Item-finding records:
_____
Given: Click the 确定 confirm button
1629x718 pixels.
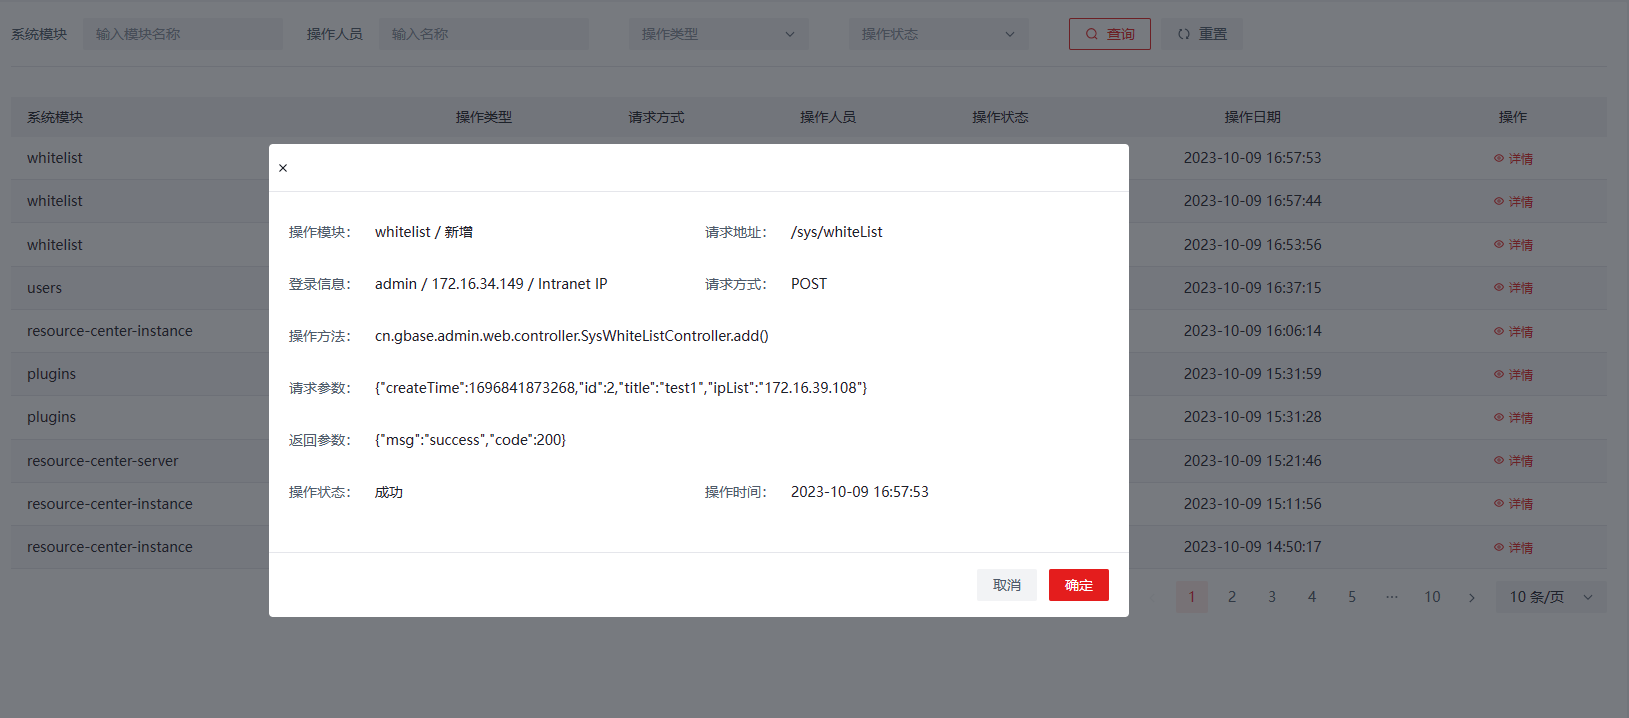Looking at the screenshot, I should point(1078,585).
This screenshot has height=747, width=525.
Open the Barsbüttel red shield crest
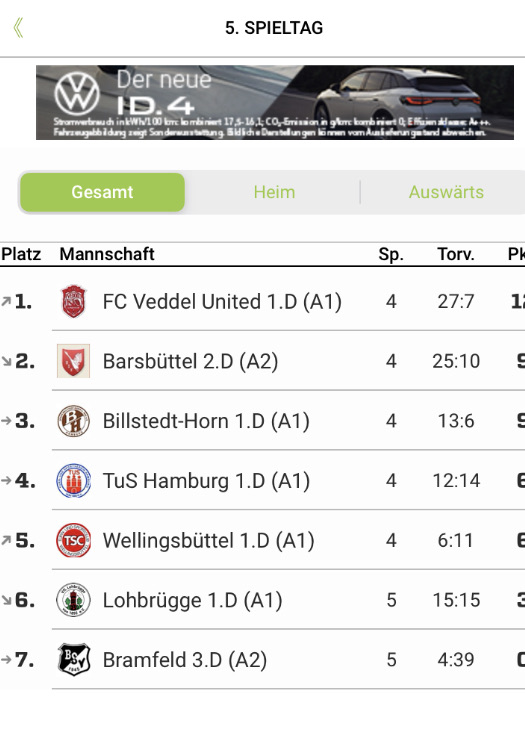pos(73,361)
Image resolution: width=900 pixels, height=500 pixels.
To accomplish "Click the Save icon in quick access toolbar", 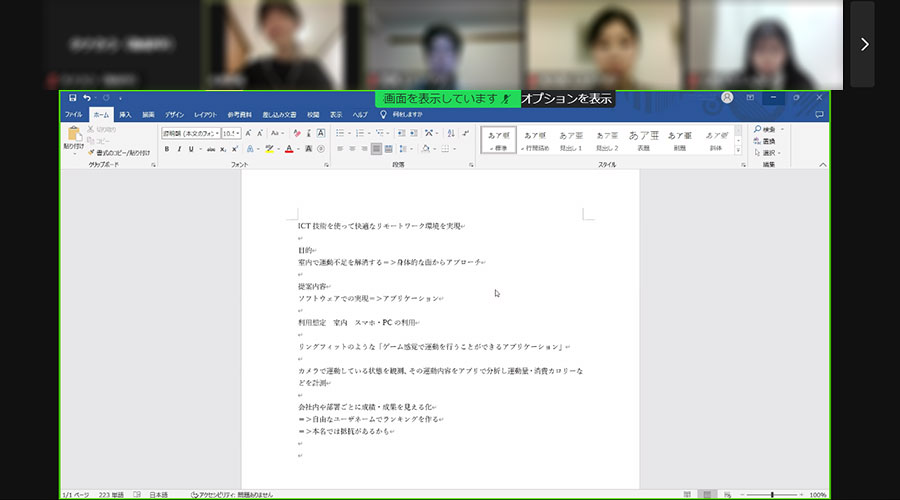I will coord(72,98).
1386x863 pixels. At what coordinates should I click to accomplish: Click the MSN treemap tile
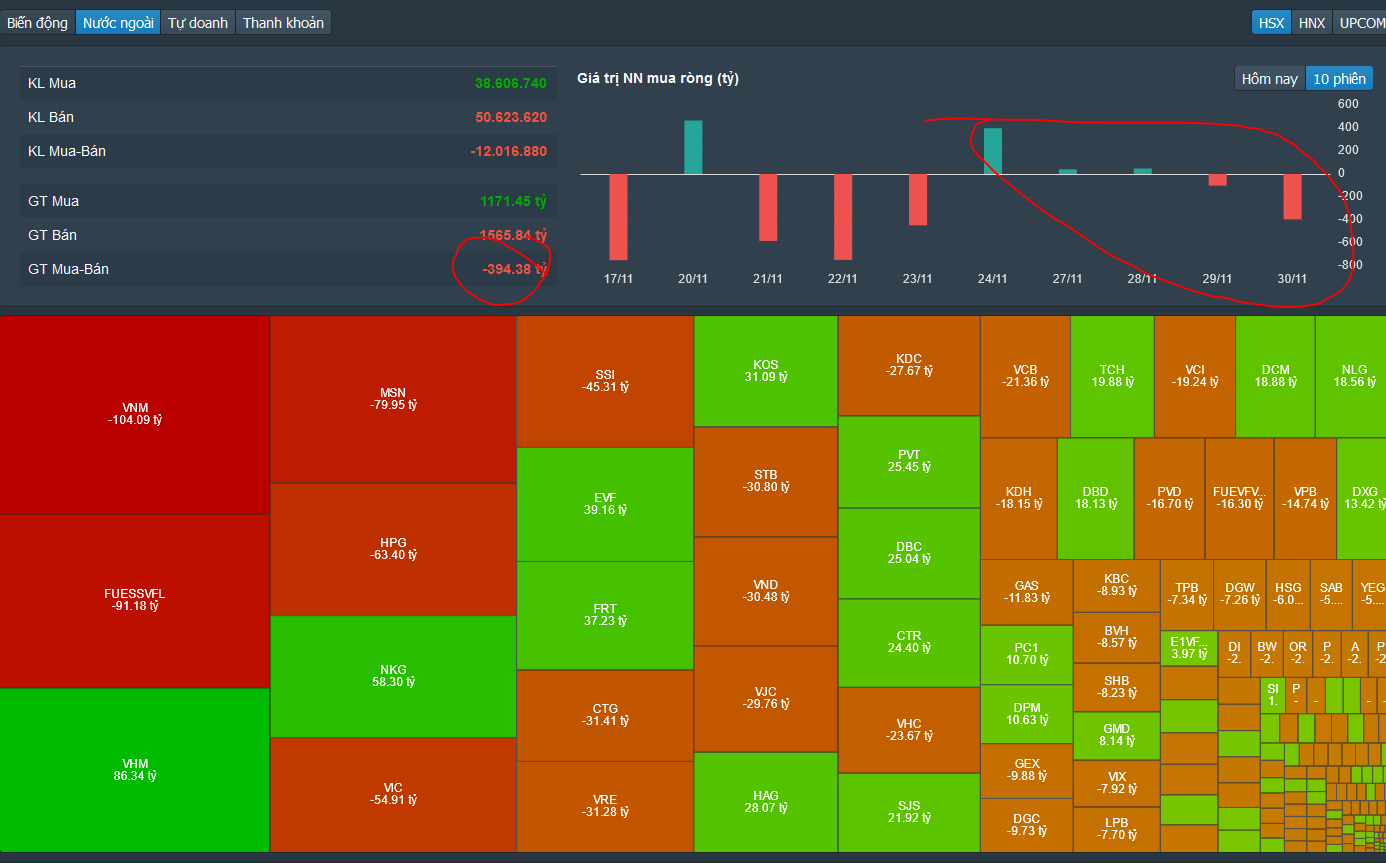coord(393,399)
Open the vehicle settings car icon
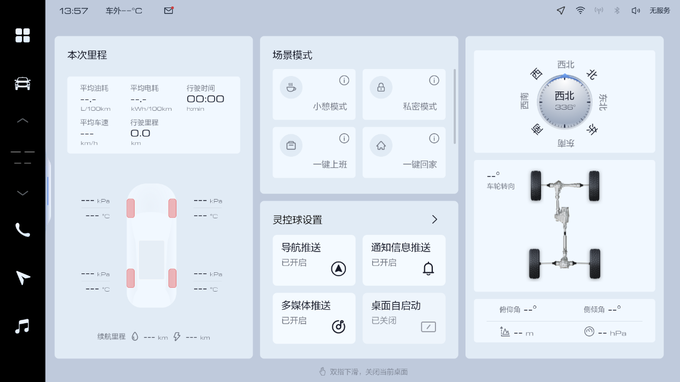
_____
Copy the entries word for word, beginning at the first line and continuing through the line containing "pos(73,361)", with both of those lines included. Omit the pictures.

[The response]
Given: Click the 确定 confirm button
1629x718 pixels.
Looking at the screenshot, I should point(1078,585).
This screenshot has height=747, width=525.
Open the Barsbüttel red shield crest
pos(73,361)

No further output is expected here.